Provided records:
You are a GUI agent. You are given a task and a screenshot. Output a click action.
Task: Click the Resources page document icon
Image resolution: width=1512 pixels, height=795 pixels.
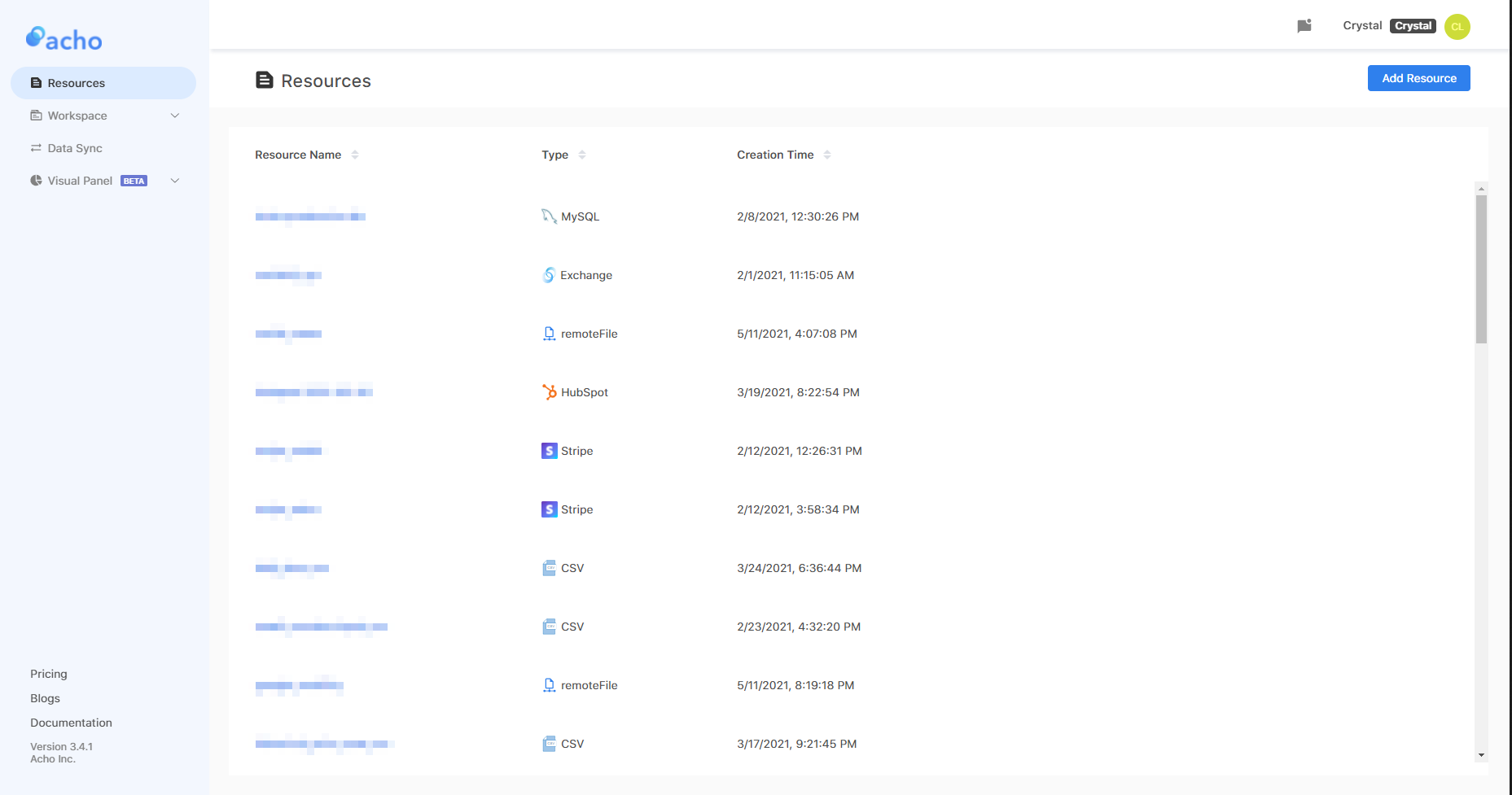(x=265, y=80)
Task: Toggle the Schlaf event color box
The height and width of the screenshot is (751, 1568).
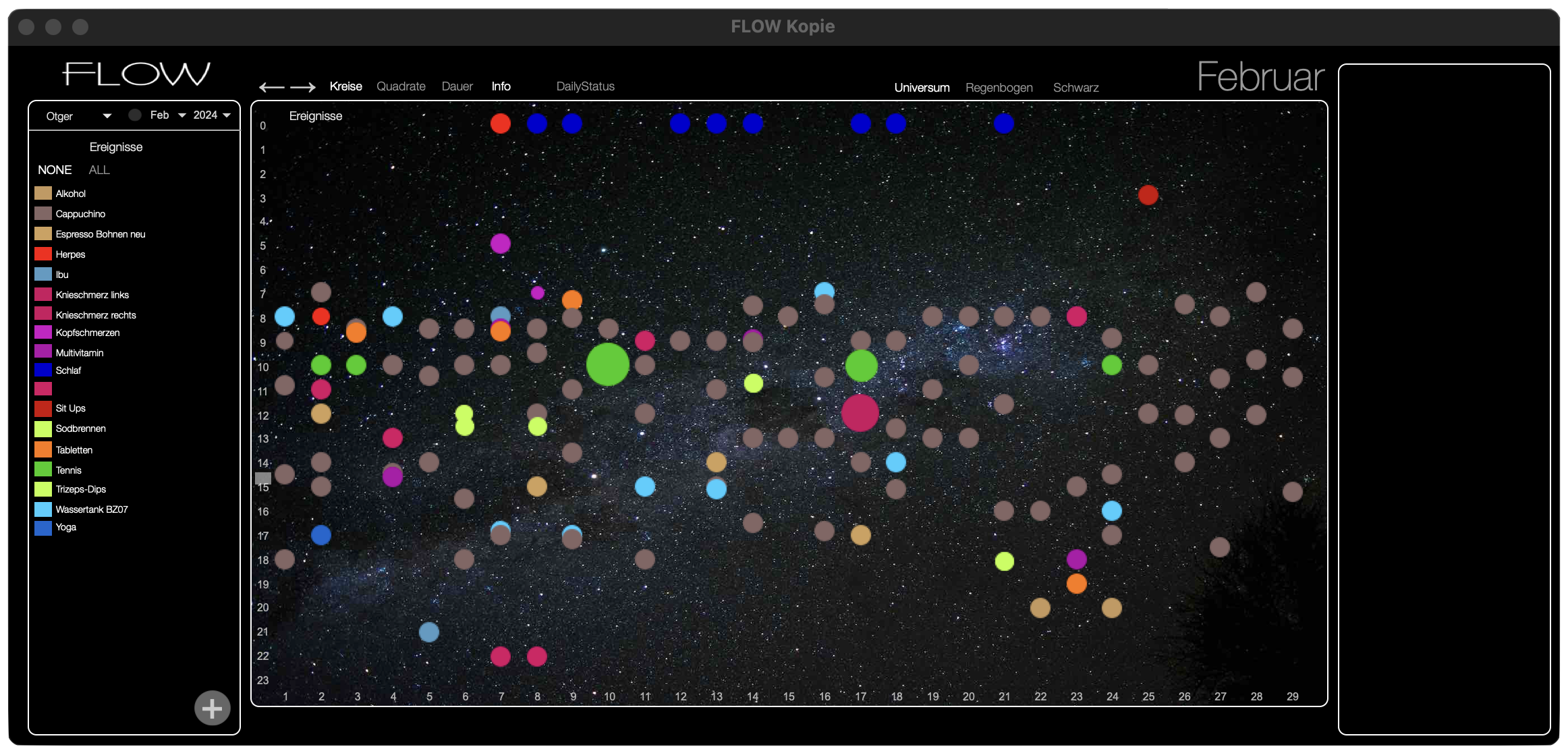Action: pyautogui.click(x=43, y=370)
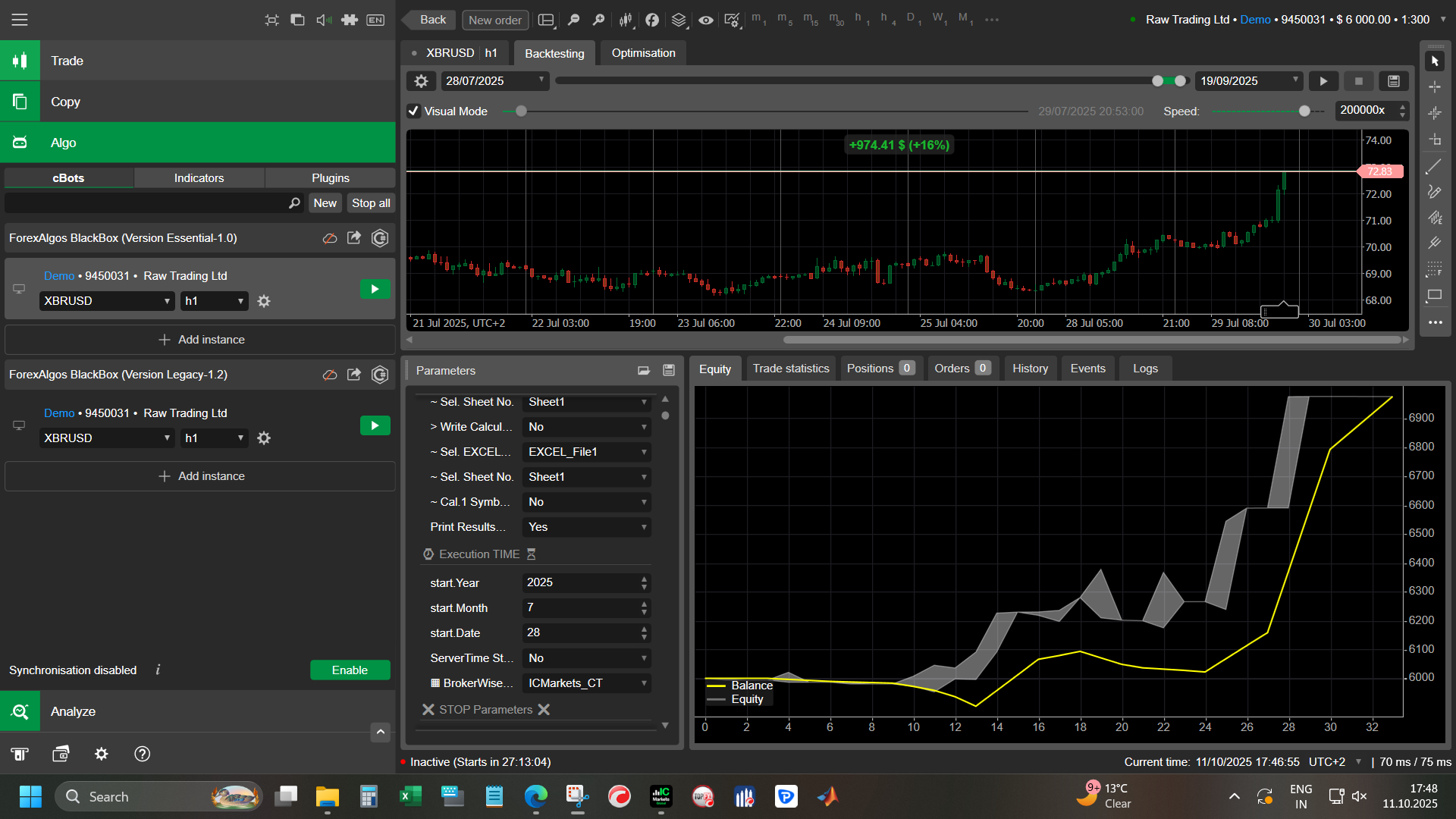Open Legacy-1.2 instance settings gear
This screenshot has height=819, width=1456.
tap(264, 438)
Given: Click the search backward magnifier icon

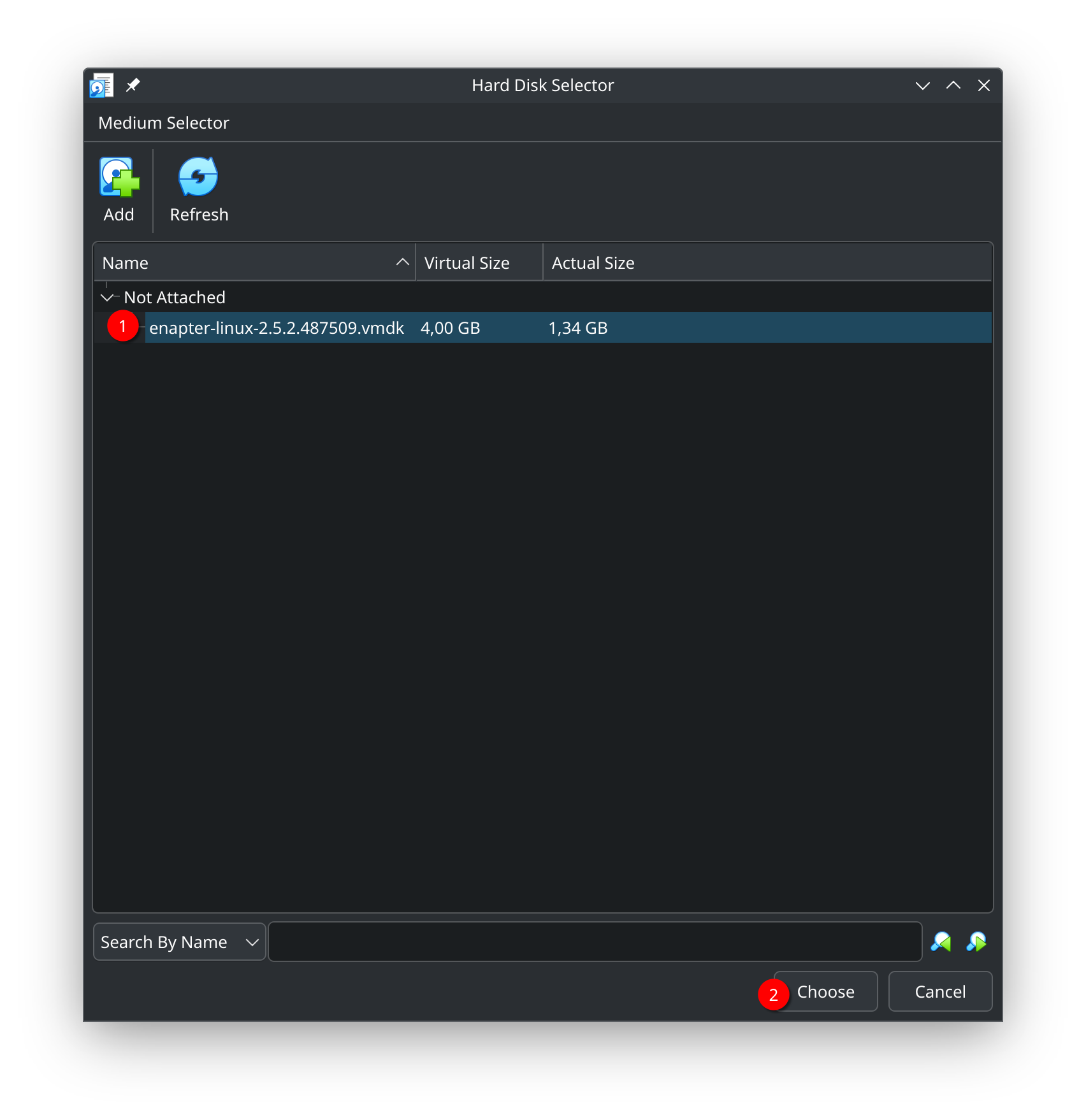Looking at the screenshot, I should click(x=942, y=942).
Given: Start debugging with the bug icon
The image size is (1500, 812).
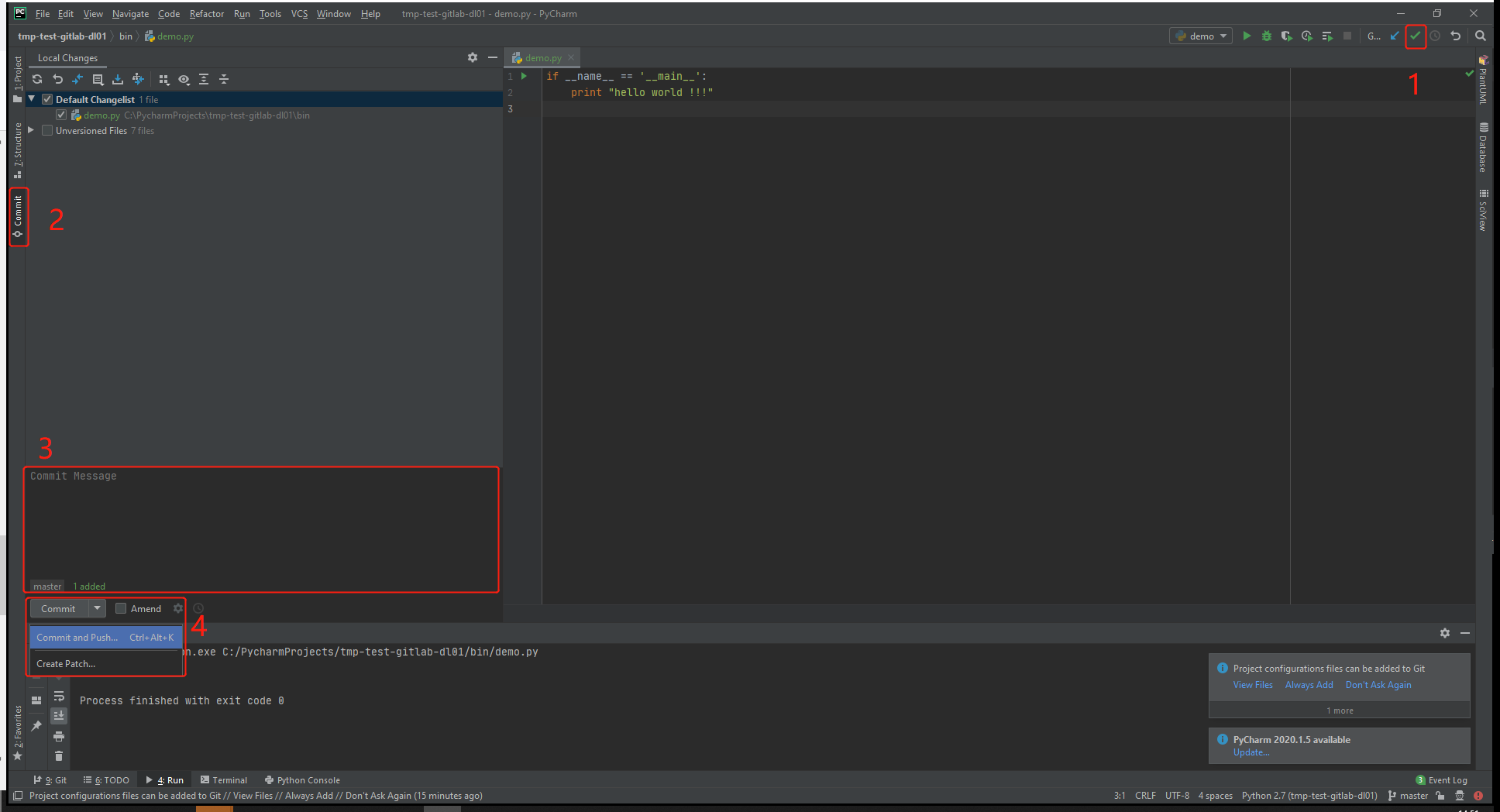Looking at the screenshot, I should [x=1267, y=36].
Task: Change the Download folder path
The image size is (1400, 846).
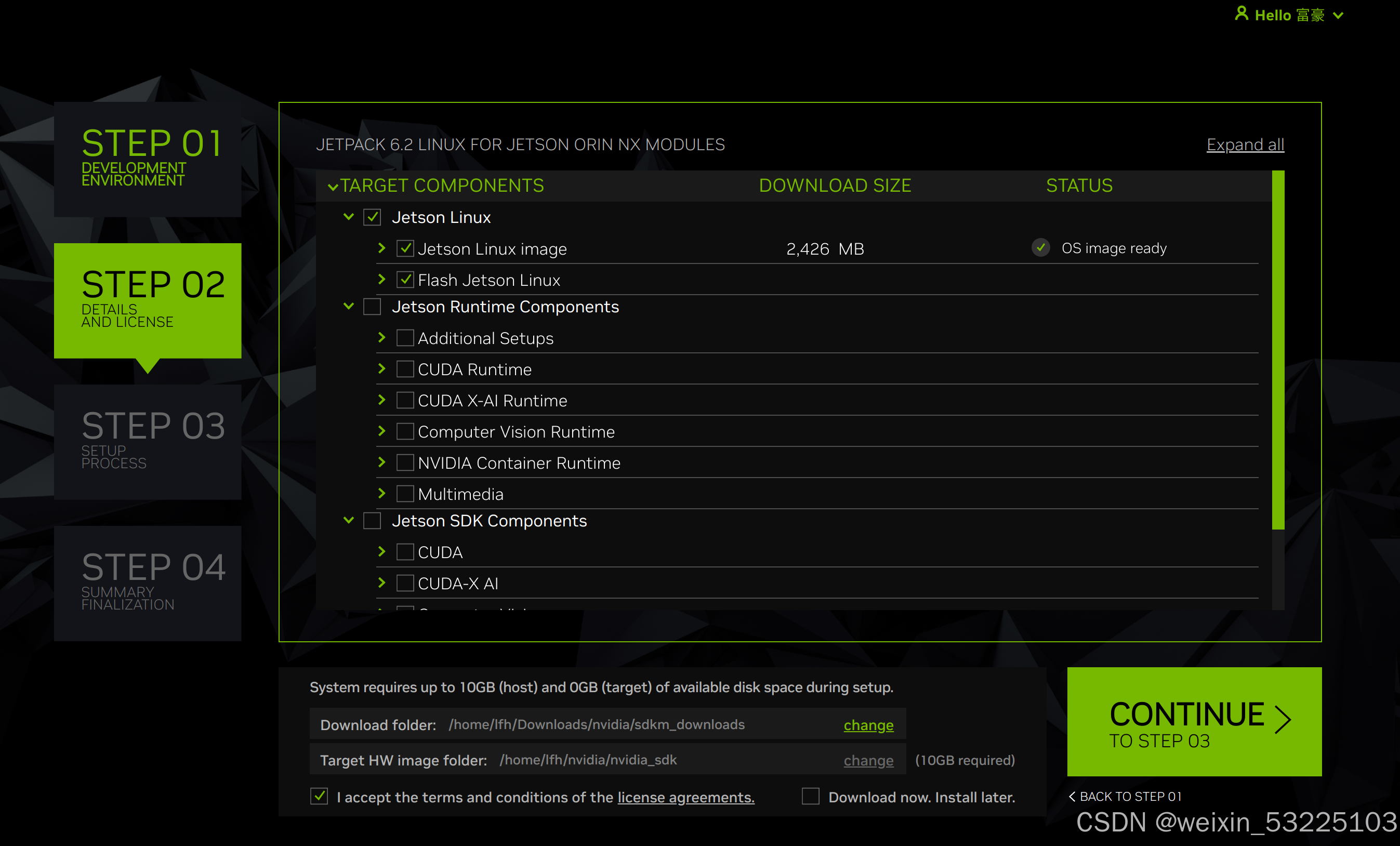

Exercise directions:
Restate word for word the lines of the data above that begin at the line with "Task: Click the Resources page document icon" and end at the line with "Task: Toggle the Schlaf event color box", keeping both ends and dropping every picture.

Response to the task:
Task: Click the Resources page document icon
Image resolution: width=1512 pixels, height=795 pixels.
(x=265, y=80)
Task: Toggle the Schlaf event color box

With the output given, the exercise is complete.